__Data for this task__.
== Segment start ==
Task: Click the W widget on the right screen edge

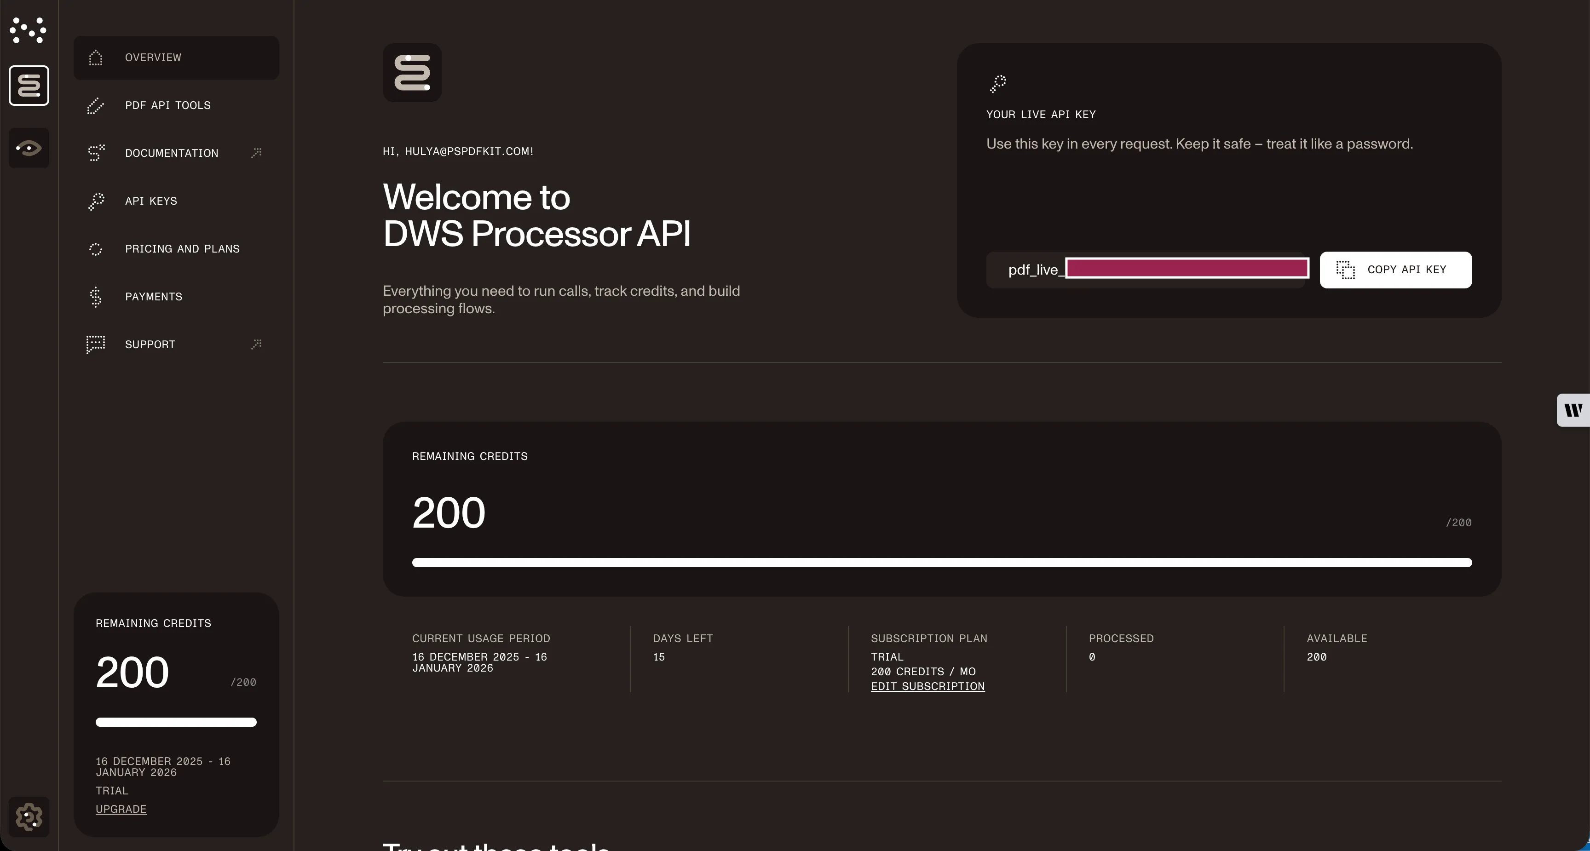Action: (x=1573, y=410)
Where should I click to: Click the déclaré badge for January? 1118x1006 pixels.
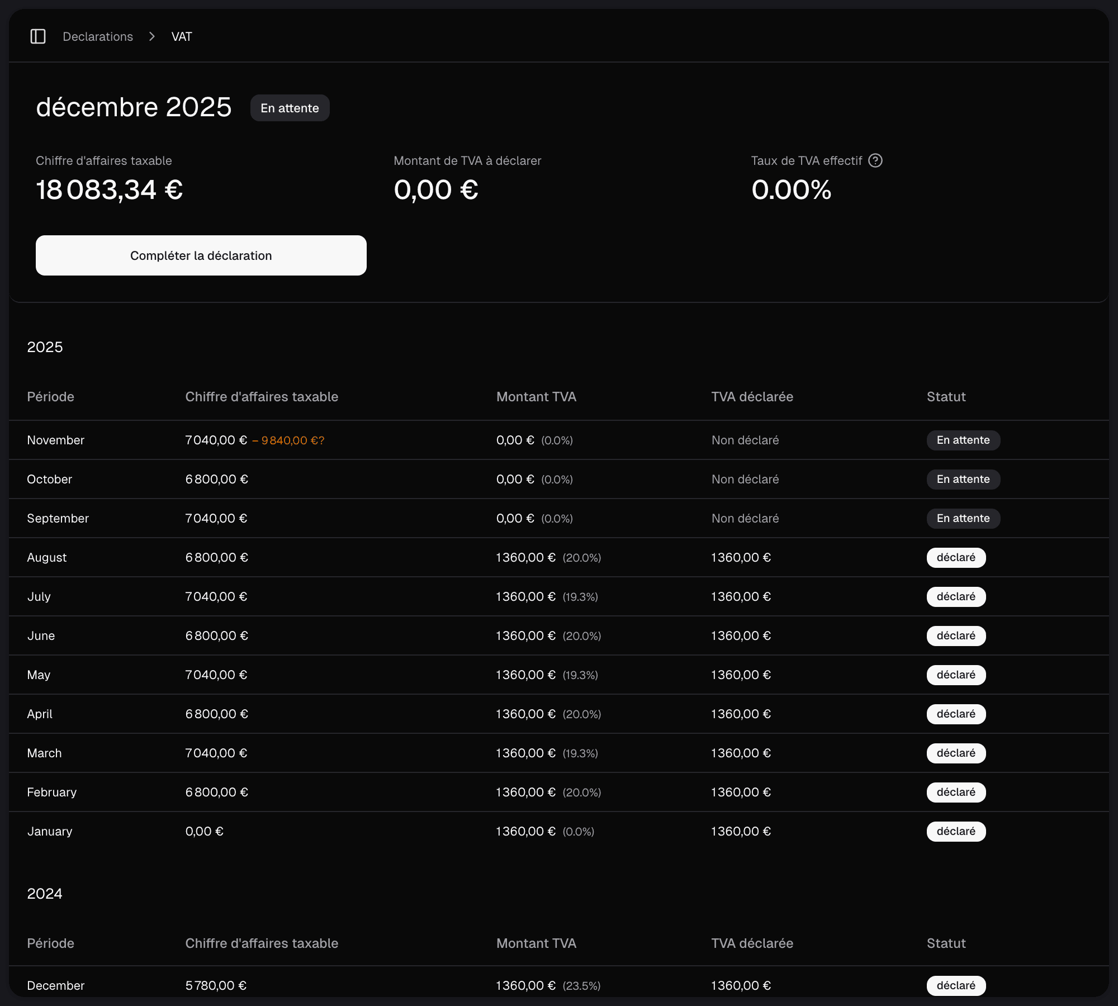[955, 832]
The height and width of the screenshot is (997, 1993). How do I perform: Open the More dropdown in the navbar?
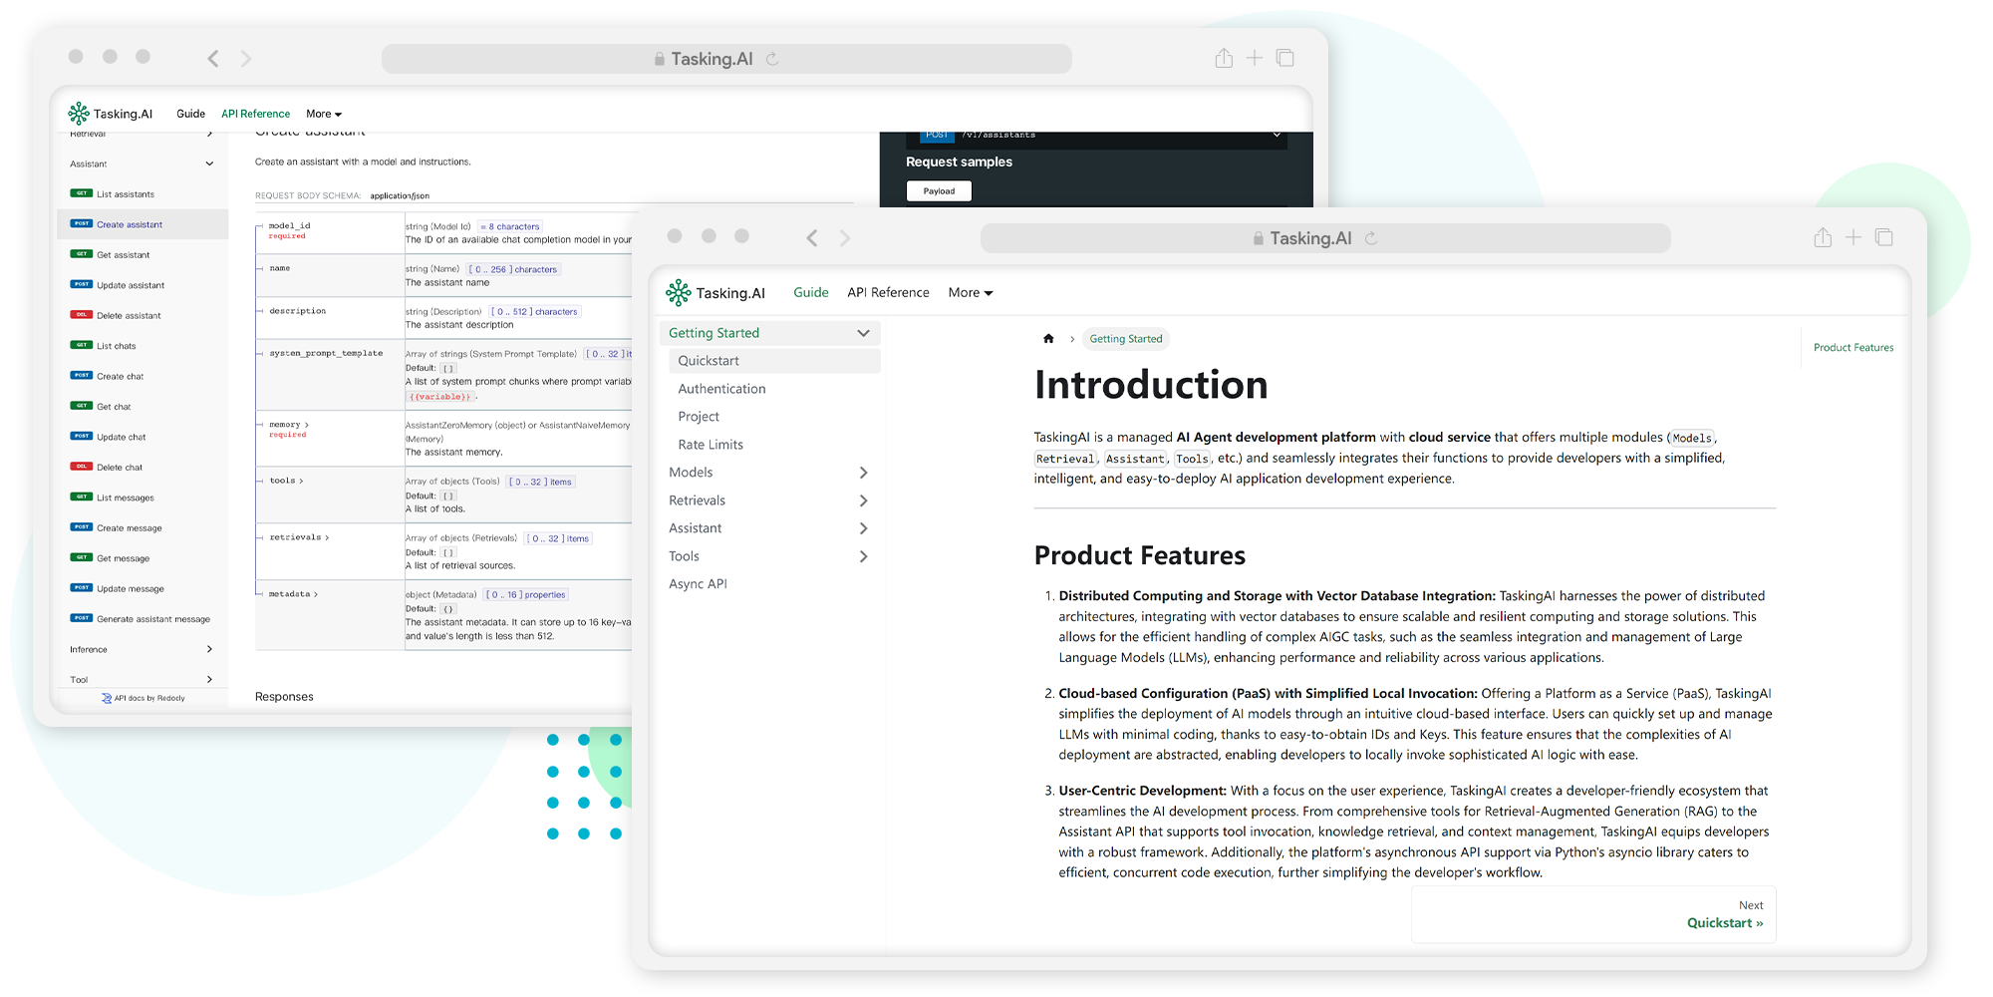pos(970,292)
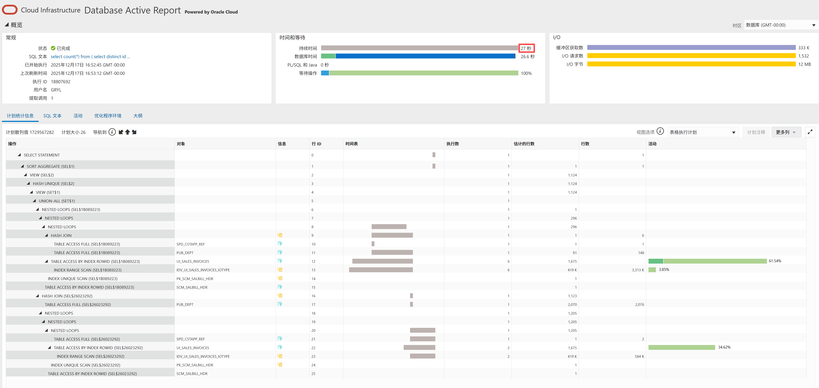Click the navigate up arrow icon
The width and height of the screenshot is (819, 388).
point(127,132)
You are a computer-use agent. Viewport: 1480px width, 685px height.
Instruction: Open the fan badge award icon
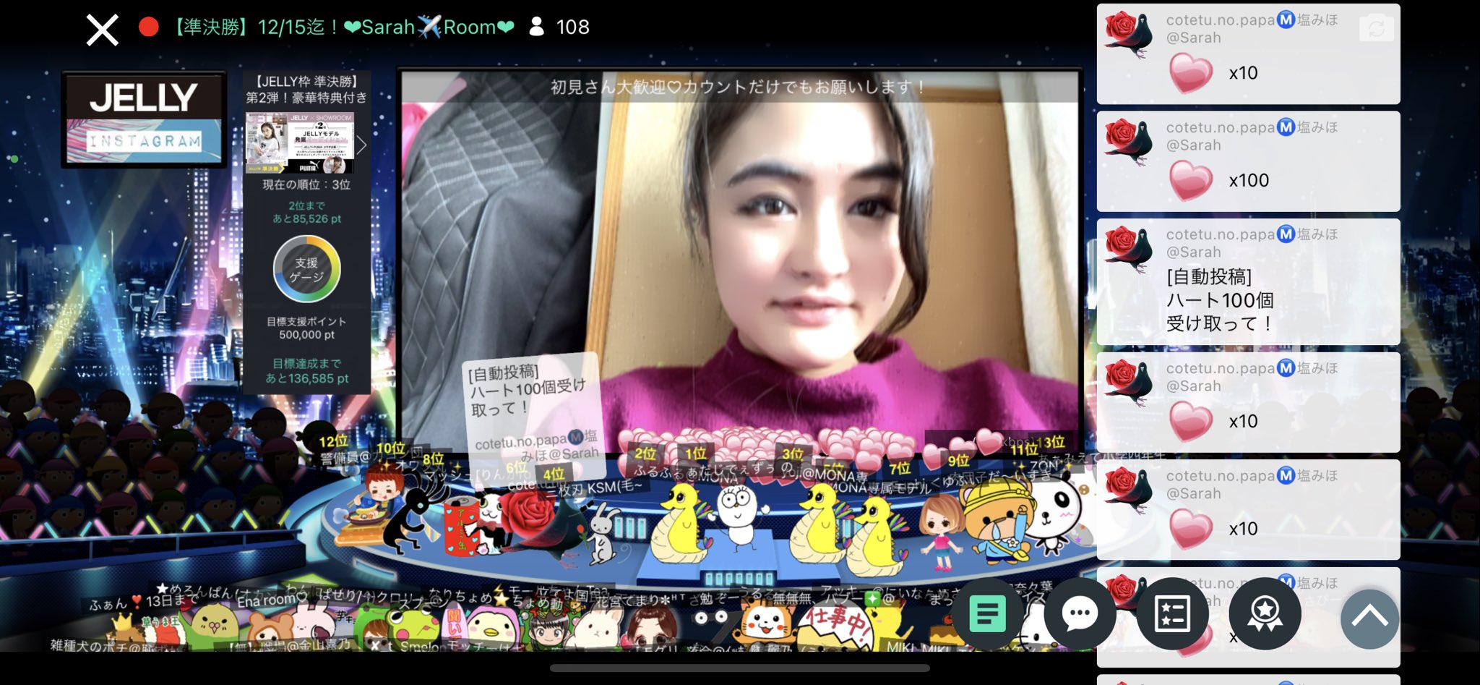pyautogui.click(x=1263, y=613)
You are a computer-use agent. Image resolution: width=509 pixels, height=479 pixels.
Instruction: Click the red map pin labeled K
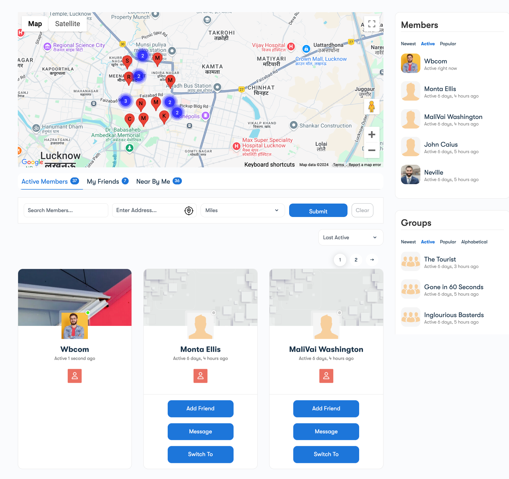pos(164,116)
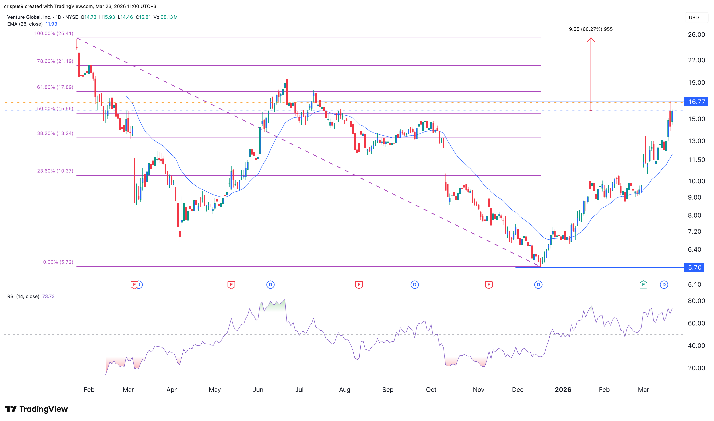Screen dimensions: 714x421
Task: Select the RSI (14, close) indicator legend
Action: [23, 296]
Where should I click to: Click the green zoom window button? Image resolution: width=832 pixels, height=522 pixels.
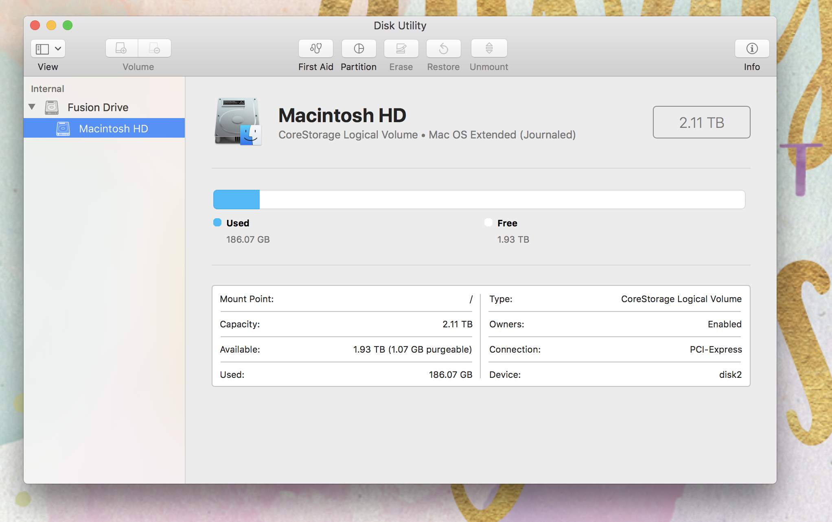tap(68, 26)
== Segment end ==
__About this task__. Make an exact copy of the data, leaving its pictures out.

__Finished task__.
Task: Click the W widget on the right screen edge

Action: (x=1573, y=410)
Where should I click to: Click the déclaré badge for January? 1118x1006 pixels.
[955, 832]
The height and width of the screenshot is (997, 1993). How do I perform: Open the More dropdown in the navbar?
pos(970,292)
Click the navigate up arrow icon
The width and height of the screenshot is (819, 388).
point(127,132)
You are a computer-use agent. Viewport: 1480px width, 685px height.
Instruction: Open the fan badge award icon
pyautogui.click(x=1263, y=613)
You are a computer-use agent. Image resolution: width=509 pixels, height=479 pixels.
Instruction: Click the red map pin labeled K
pos(164,116)
Screen dimensions: 714x421
Task: Select the RSI (14, close) indicator legend
Action: [23, 296]
Where should I click to: Click the green zoom window button? Image resolution: width=832 pixels, height=522 pixels.
tap(68, 26)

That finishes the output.